Provided entries START
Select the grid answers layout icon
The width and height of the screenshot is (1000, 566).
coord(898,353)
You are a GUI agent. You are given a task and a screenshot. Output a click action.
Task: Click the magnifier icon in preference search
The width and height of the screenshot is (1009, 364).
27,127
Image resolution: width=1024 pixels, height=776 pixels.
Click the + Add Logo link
Provided entries END
Provided entries START
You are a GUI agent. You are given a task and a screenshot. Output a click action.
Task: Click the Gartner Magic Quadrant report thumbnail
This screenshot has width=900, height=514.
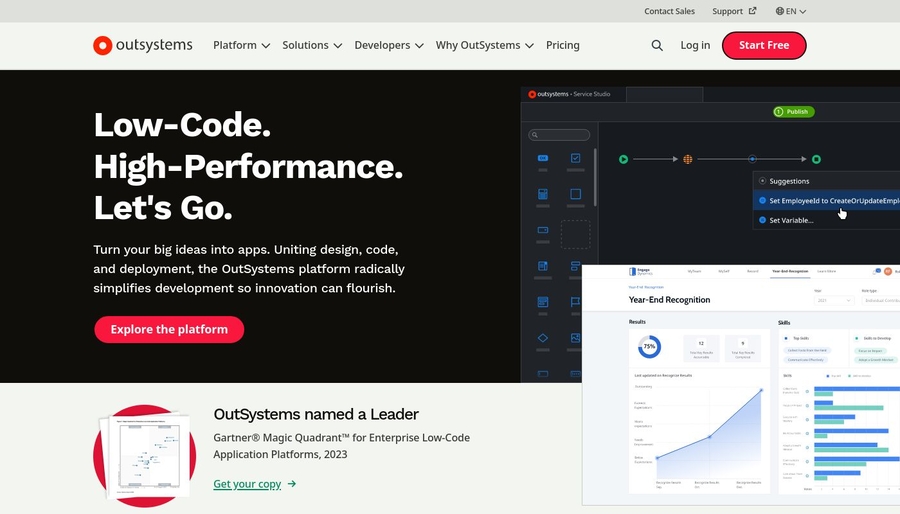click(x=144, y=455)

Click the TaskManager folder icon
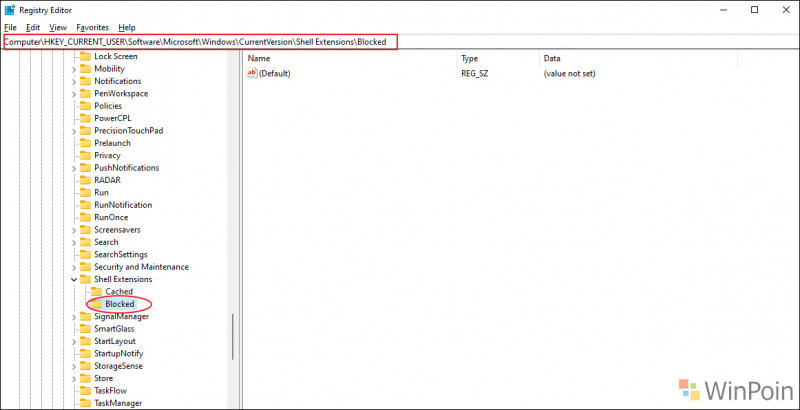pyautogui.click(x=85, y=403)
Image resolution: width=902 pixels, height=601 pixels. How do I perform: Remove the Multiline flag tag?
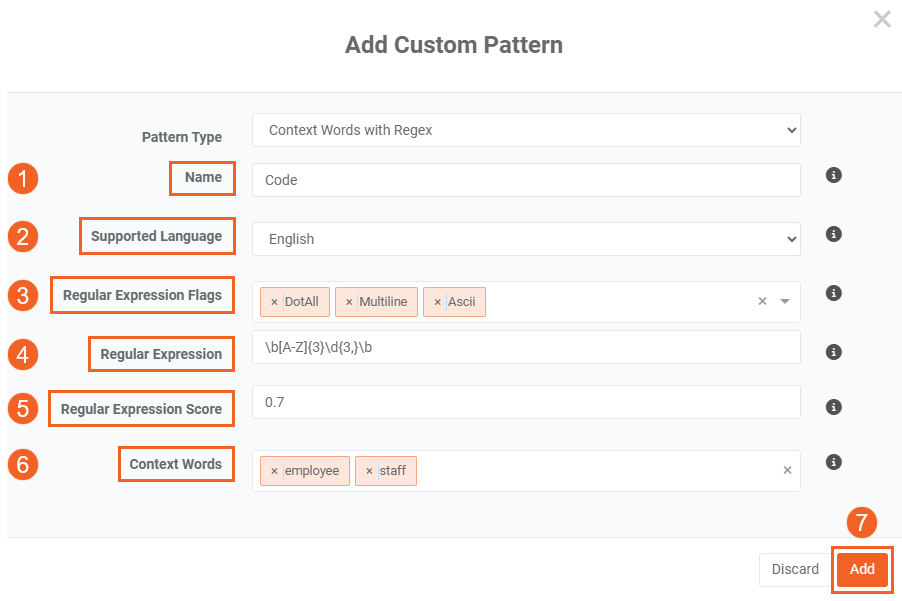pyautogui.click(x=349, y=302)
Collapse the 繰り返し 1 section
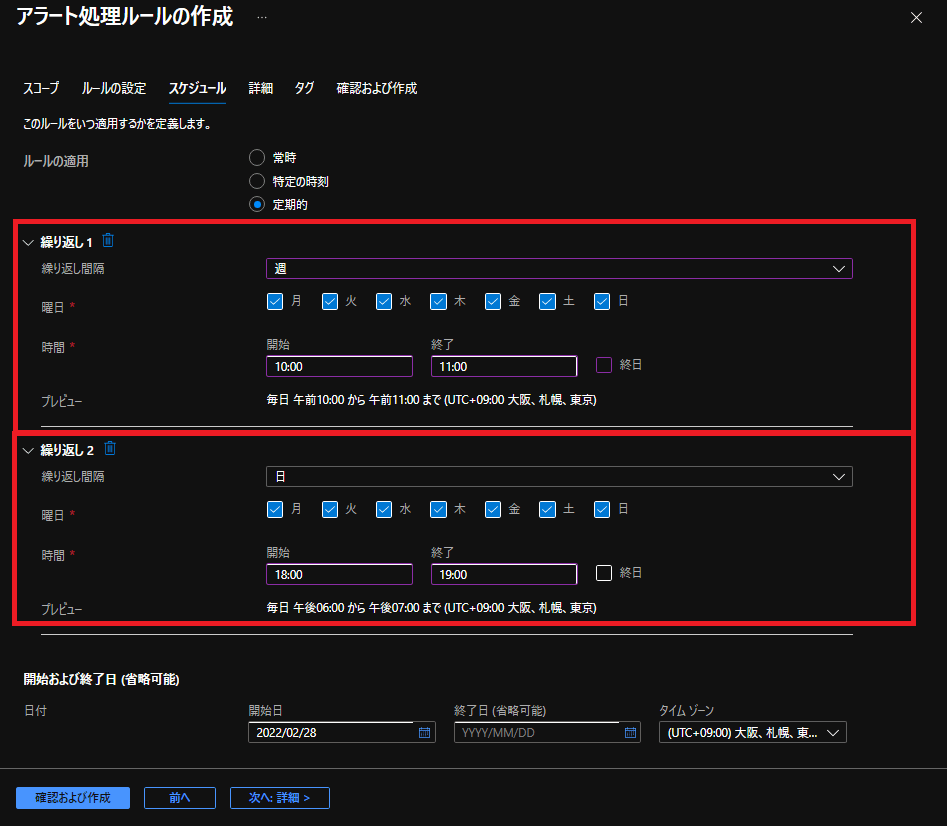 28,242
Provided entries END
> Assignment
Set down only the lines above that fall between the line holding "The width and height of the screenshot is (1009, 364)." and the line holding "Click the + Add Logo link", inclusive, keeping each exact.

> Output of the exercise
The width and height of the screenshot is (1009, 364).
27,127
Image resolution: width=1024 pixels, height=776 pixels.
Click the + Add Logo link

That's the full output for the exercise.